Starting at the line with "Task: Edit Sofa Bed OSBN row prices" and stopping at the final line, retype the data below exactly; do not carry over any pictures.
+++++
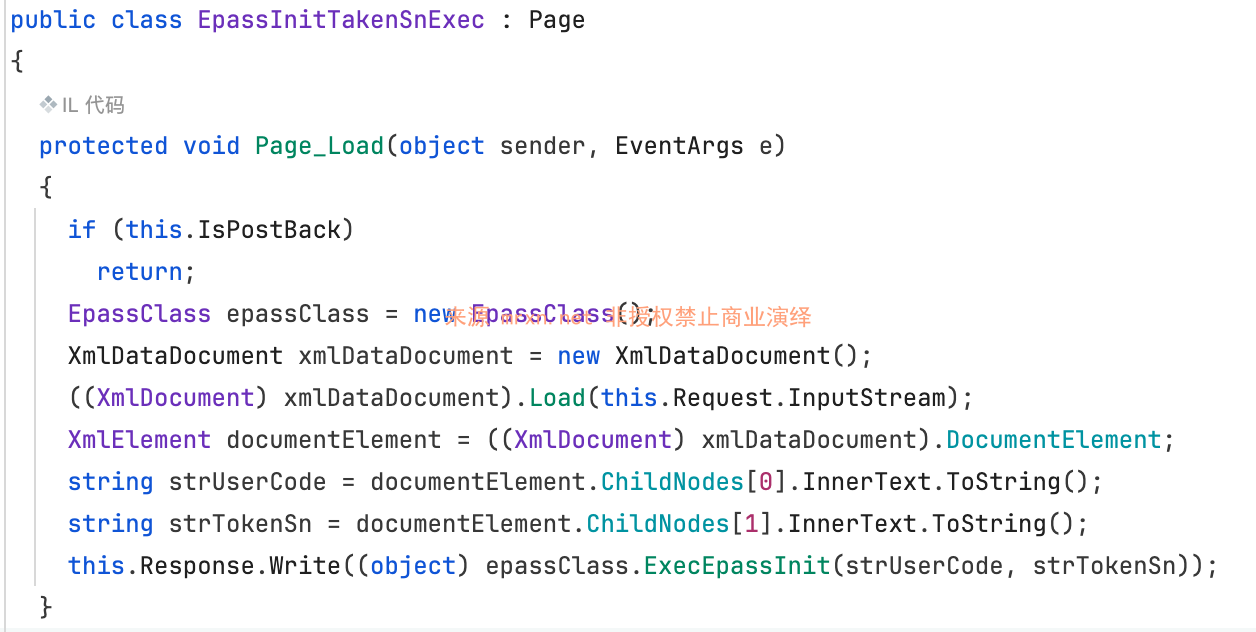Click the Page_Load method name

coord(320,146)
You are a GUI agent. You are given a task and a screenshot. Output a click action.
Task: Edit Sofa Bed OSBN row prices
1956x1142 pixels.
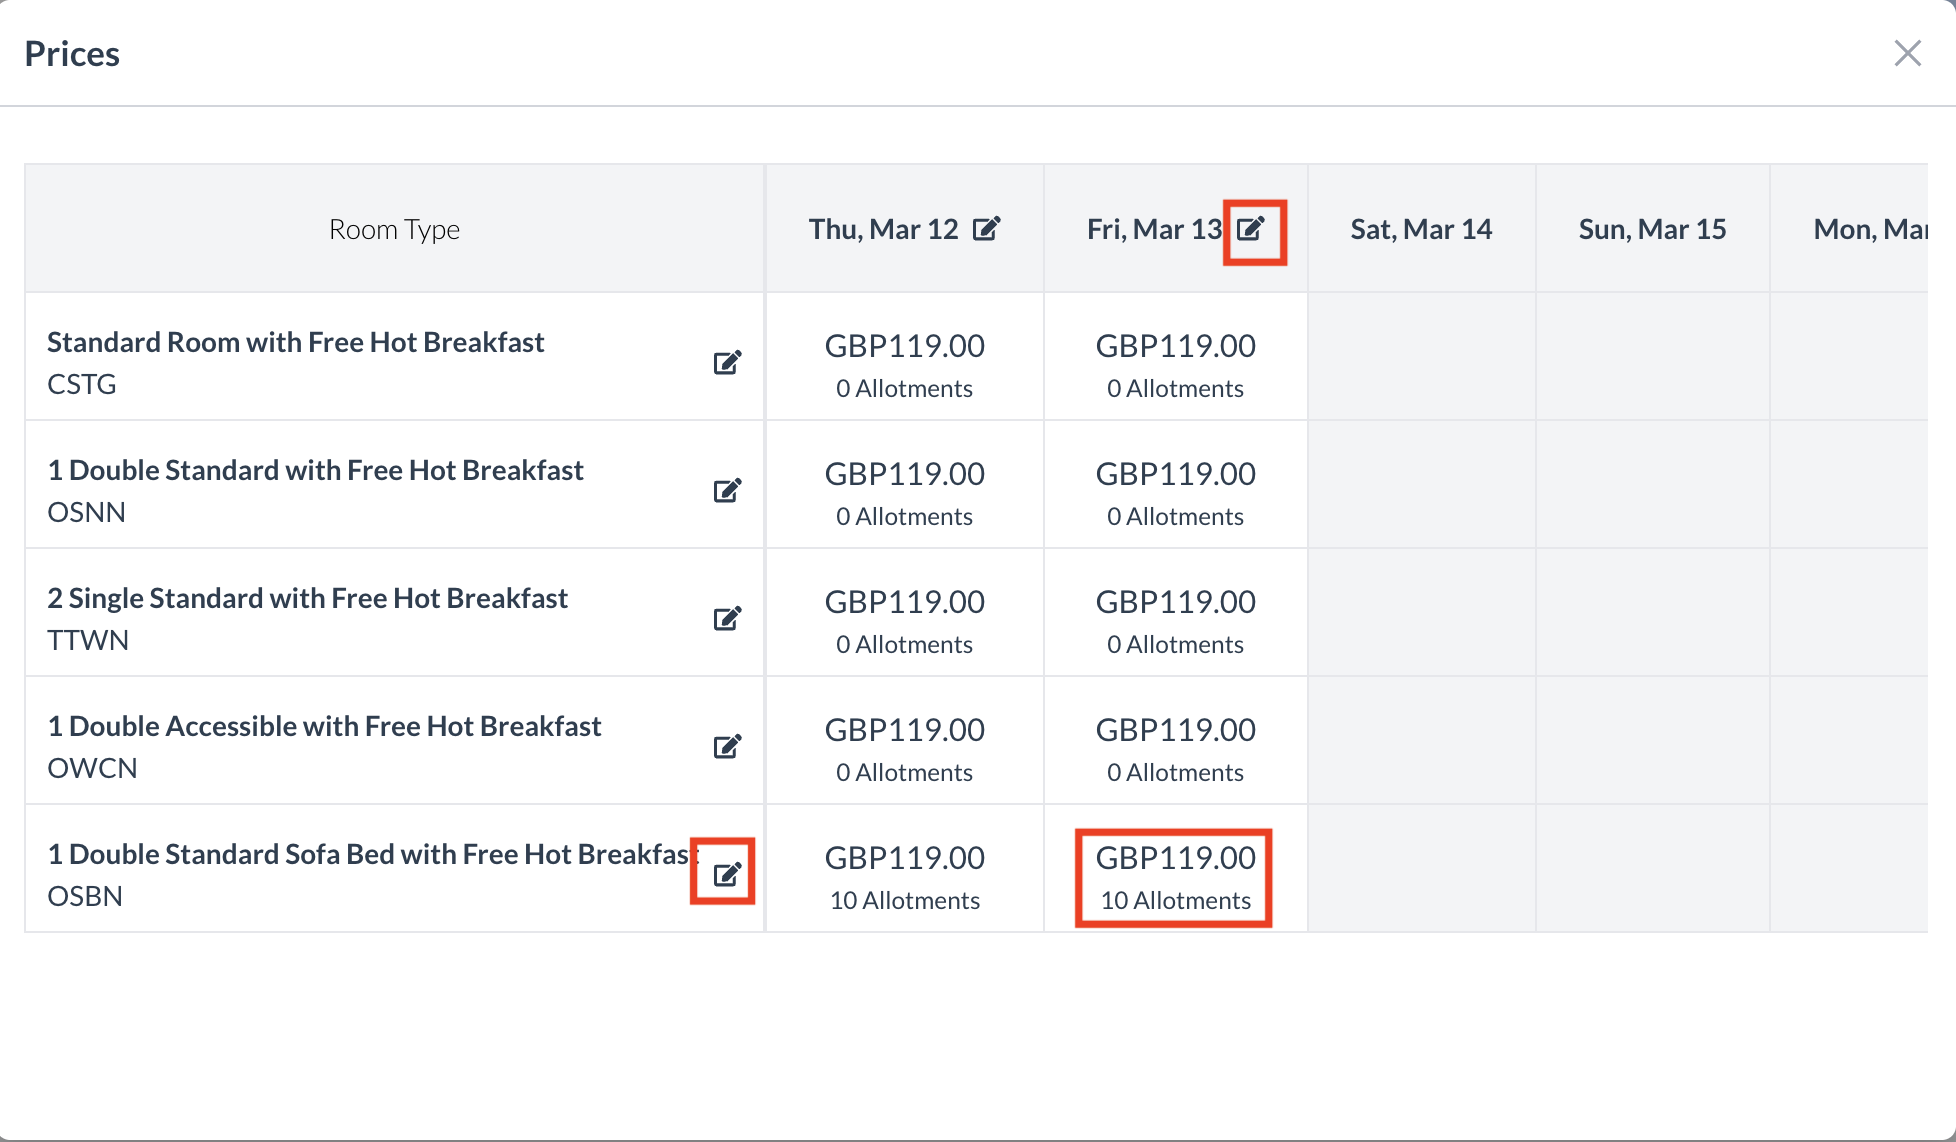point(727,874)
+++++
## Exercise response
Task: Edit Sofa Bed OSBN row prices
1956x1142 pixels.
point(727,874)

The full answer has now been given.